BEIRUT: At least eight people have been killed in Turkish drone strikes on Thursday on the Kurdish-held zone of northeast Syria, a war monitor and a local security source said, following Ankara’s threats against Kurdish military facilities in Syria and Iraq.
Two were killed in a strike on a car near a military facility and another six were killed in a later strike on a military post near the town of Amuda, the security source told Reuters.
Turkiye said Wednesday that all Kurdish militant facilities in Syria and Iraq are valid targets after it concluded that two attackers who detonated a bomb in front of government buildings in Ankara last weekend had come from Syria.
The Syrian Democratic Forces, the US-backed force dominated by the Kurdish YPG and which spearheaded a years-long campaign against the Daesh group, has denied the bombers came through territory it controls.
SDF head, Mazloum Abdi, said on Wednesday in a post on the social media platform X that Turkiye was looking for “pretexts” to carry on attacking SDF-held areas.

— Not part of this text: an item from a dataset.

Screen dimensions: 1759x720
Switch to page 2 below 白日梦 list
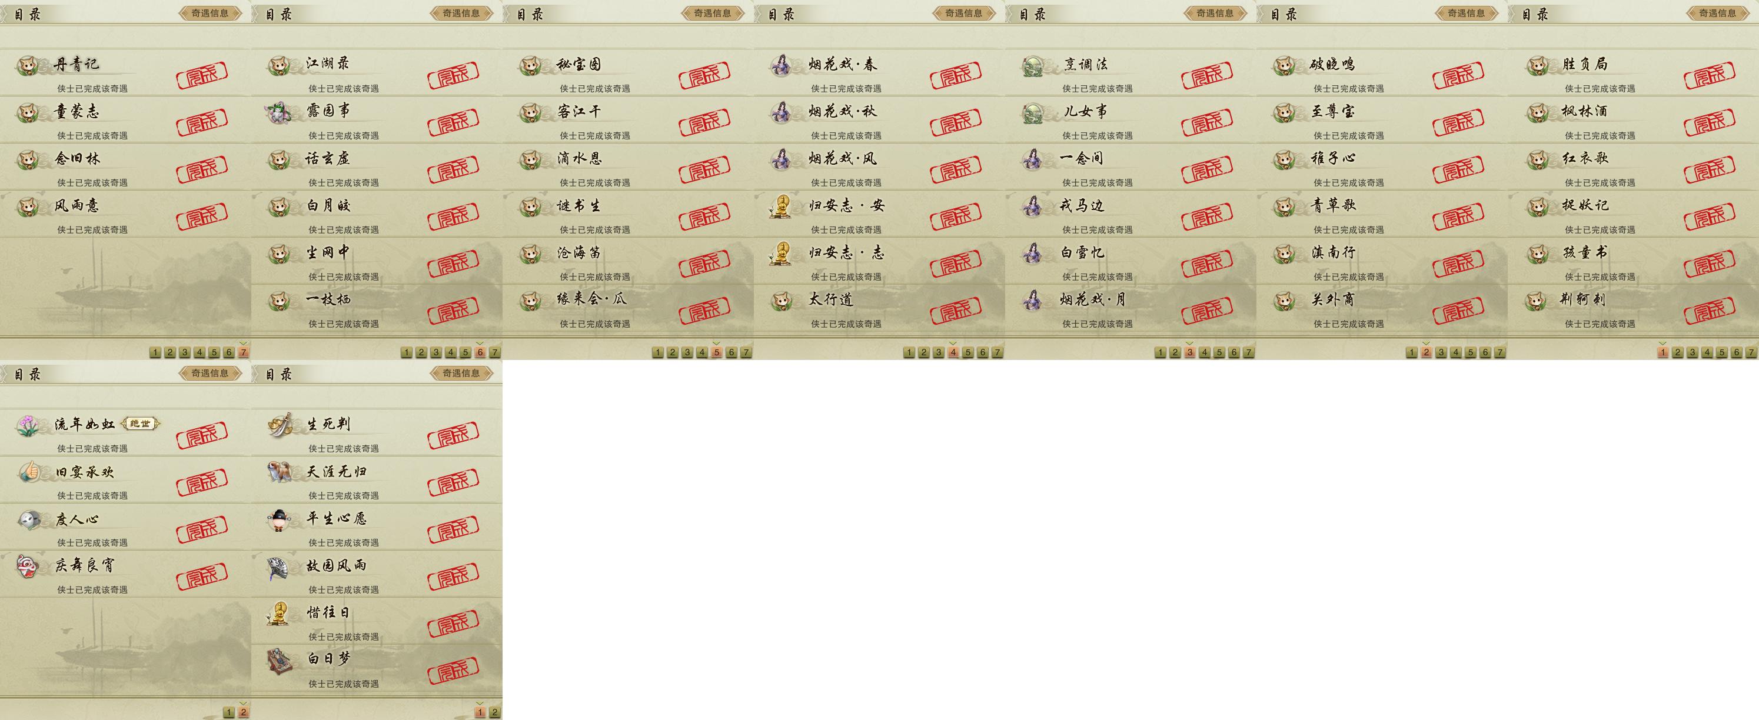(x=494, y=712)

Aladdin Al-Ali, an aid worker running a camp for displaced people in northeast Syria, said relief organizations “suspended their work and left” following a strike near the camp.
Ankara has frequently carried out air strikes in northern Iraq against the outlawed PKK militia, which is designated as a terrorist organization by Turkiye, the European Union, and the United States.
It has also carried out several cross-border incursions into Syria targeting the YPG, which it views as a terrorist group affiliated with the PKK.
Ground Operations
A ground operation into Syria is one option Turkiye could consider, a defense ministry official said on Thursday after Ankara found that two attackers who had set off a bomb near government buildings at the weekend had come from Syria.
“Our only goal is to eliminate the terrorist organizations that pose a threat to Turkiye. A ground operation is one of the options to eliminate this threat, but it is not the only option for us,” the official said.